The differential diagnosis for these recurrent infections broadly includes B cell immunodeficiency, combined immunodeficiency, acquired immunodeficiencies, as well as asplenia with predisposition for encapsulated organisms. The differential includes complement deficiency, asplenia, common variable deficiency, hypogammaglobulinemia, HIV, chronic granulomatous disease, Chediak-Higashi syndrome, leukocyte adhesion deficiency, cyclic neutropenia, and SLE.[11]

Prognosis of this condition depends on the recurrence infection rate as well as the severity of the episode of infection at the time. Many of these patients are at high risk for meningitis that can be life-threatening if untreated.[6] Infections need to be treated on an episodic basis, and patients may be given prophylactic antibiotics for sudden recurrences. Vaccination is an important preventive measure, especially vaccination, to prevent meningococcal and pneumococcal infections.

Complications include severe pneumococcal and meningococcal infections that can be fatal if not evaluated and treated adequately. Patients may also develop autoimmune disorders, especially systemic lupus erythematosus.
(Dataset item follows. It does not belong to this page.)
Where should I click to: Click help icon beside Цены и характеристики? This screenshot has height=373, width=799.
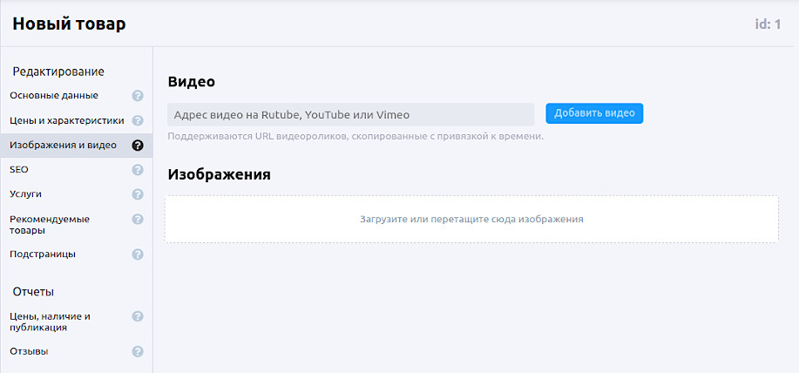pyautogui.click(x=138, y=120)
Patients with recurrent pneumococcal and/or meningococcal infections without predisposing risk factors should be referred to the allergist/immunologist.
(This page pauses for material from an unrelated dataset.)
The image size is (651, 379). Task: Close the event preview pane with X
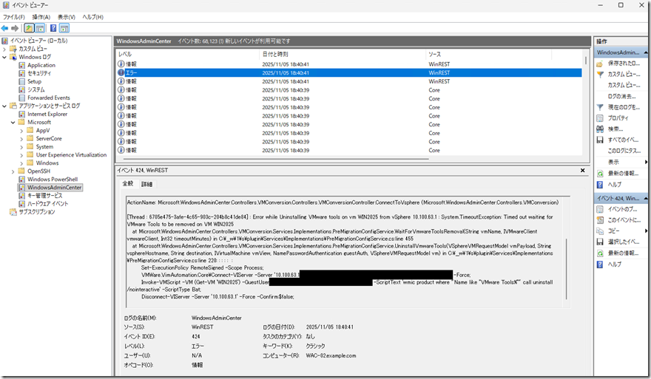(x=583, y=170)
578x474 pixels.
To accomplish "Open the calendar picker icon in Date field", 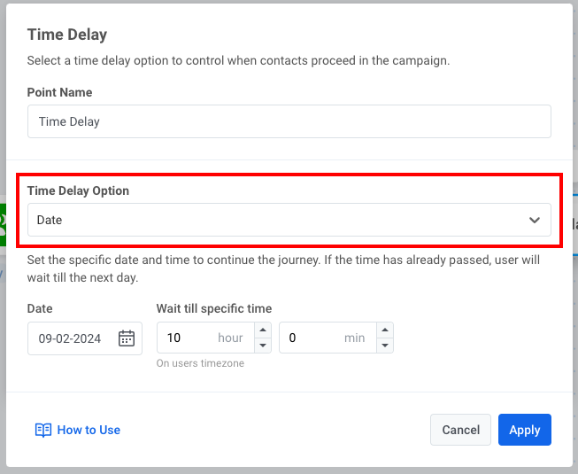I will [x=127, y=338].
Patients with recurrent infections are simply treated without evaluation of infection recurrence. Patients continue to have recurrent infections, further damaging the affected organ. Better education to healthcare providers of expected signs and symptoms of pneumococcal and meningococcal infections may improve patient outcomes with more expedited evaluation. 

Complement deficiency can lead to life-threatening infections as well as long term autoimmune conditions and organ injuries. The interdisciplinary team of the primary care physician and emergency medicine team must be aware of the clinical features of patients with complement deficiency or immunodeficiency in general. Relying on acute treatment when the patient is acutely ill may not be adequate to improve the patient's quality of life and clinical outcome. A high index of suspicion is important, and early referral to allergist/immunologists may be important when the diagnosis of immunodeficiency is not clear.